Problem to work on: All entries are to be returned verbatim.

Dataset extract:
▽

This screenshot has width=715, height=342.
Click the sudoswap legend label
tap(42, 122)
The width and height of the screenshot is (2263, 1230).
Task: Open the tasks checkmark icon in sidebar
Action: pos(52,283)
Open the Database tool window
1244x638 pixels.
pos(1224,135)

△

Task solution:
This screenshot has width=715, height=342.
Click the sudoswap legend label
tap(42, 122)
The width and height of the screenshot is (2263, 1230).
Task: Open the tasks checkmark icon in sidebar
Action: pos(52,283)
Open the Database tool window
1244x638 pixels.
pos(1224,135)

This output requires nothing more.